Фрагмент текста -
Рассказы этого периода мягче и светлее обычного, но без темы смерти не обходилось – вот диалог между взрослым Ником и его маленьким сыном:
«– Когда ты умрешь, хорошо бы жить где-нибудь поближе, чтобы можно было съездить помолиться к тебе на могилу.
– Придется об этом позаботиться.
– А можно всех нас похоронить в каком-нибудь удобном месте. Например, во Франции. Вот было бы хорошо!»
Заметим попутно, что сын спрашивает, когда его научат охотиться, и отец отвечает: «Когда тебе будет двенадцать лет, если я увижу, что ты умеешь быть осторожным» – возможно, при всей благодарности собственному отцу за привитую любовь к охоте, Хемингуэй все же чувствовал, что три года – рановато.

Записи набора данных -
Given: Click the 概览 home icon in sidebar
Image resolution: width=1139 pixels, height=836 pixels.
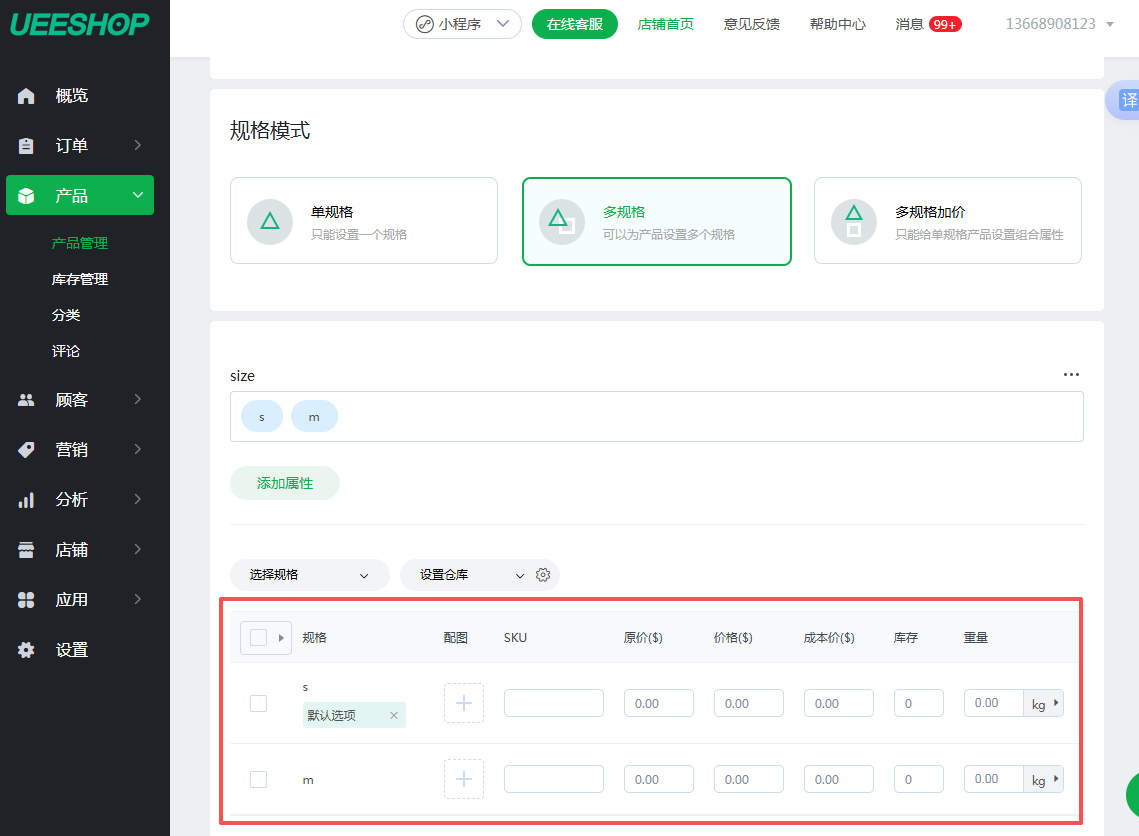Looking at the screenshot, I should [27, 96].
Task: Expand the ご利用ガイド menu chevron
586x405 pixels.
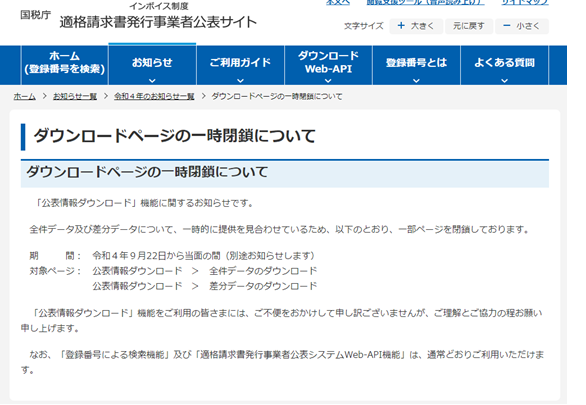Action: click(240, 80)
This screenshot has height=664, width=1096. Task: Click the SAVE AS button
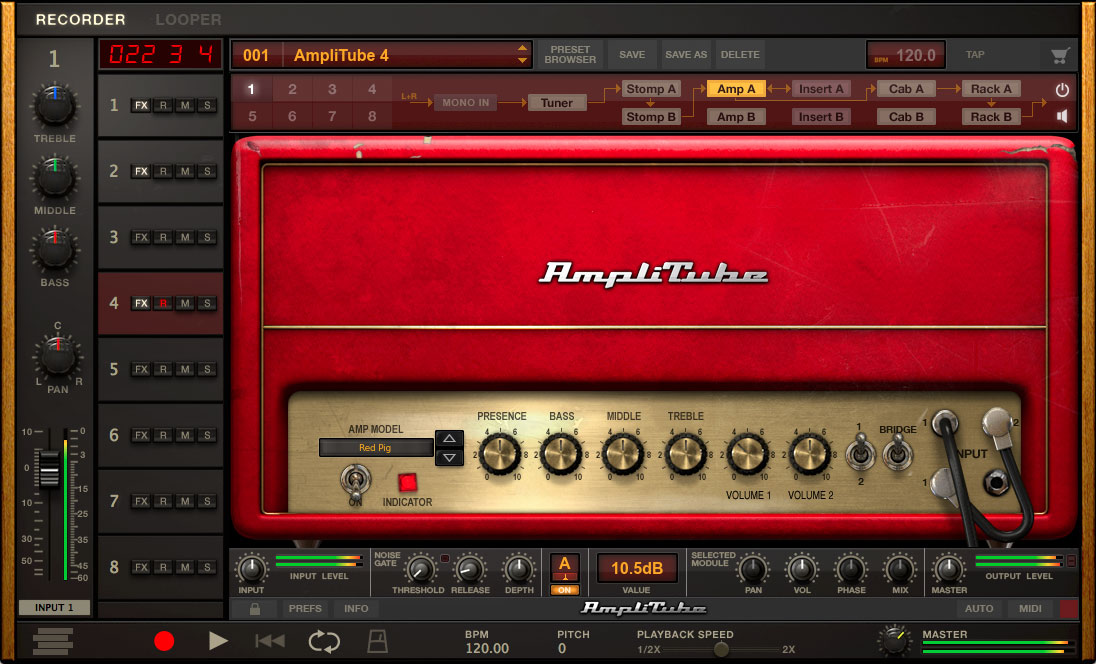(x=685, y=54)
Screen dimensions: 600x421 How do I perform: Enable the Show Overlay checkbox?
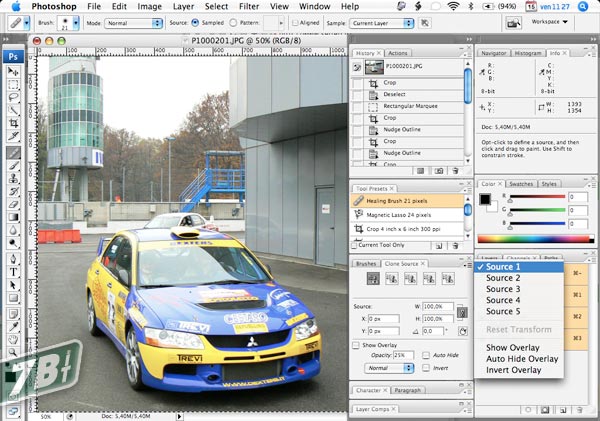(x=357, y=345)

Задания -
(a) Ответьте по фрагменту о рассказах Хемингуэя:
(i) Какими названы рассказы этого периода по сравнению с обычными?
(ii) Какую страну сын называет удобным местом, чтобы всех похоронить?
(iii) В каком возрасте и при каком условии отец обещает научить сына охотиться?
(b) Выведите точную копию фрагмента о рассказах Хемингуэя: всё начиная со слов «Рассказы этого периода» и вплоть до слов «года – рановато.».
Записи здесь не понадобятся.

Ответы -
(a)
(i) Мягче и светлее обычного.
(ii) Францию.
(iii) В двенадцать лет, если отец увидит, что сын умеет быть осторожным.

(b)
Рассказы этого периода мягче и светлее обычного, но без темы смерти не обходилось – вот диалог между взрослым Ником и его маленьким сыном:
«– Когда ты умрешь, хорошо бы жить где-нибудь поближе, чтобы можно было съездить помолиться к тебе на могилу.
– Придется об этом позаботиться.
– А можно всех нас похоронить в каком-нибудь удобном месте. Например, во Франции. Вот было бы хорошо!»
Заметим попутно, что сын спрашивает, когда его научат охотиться, и отец отвечает: «Когда тебе будет двенадцать лет, если я увижу, что ты умеешь быть осторожным» – возможно, при всей благодарности собственному отцу за привитую любовь к охоте, Хемингуэй все же чувствовал, что три года – рановато.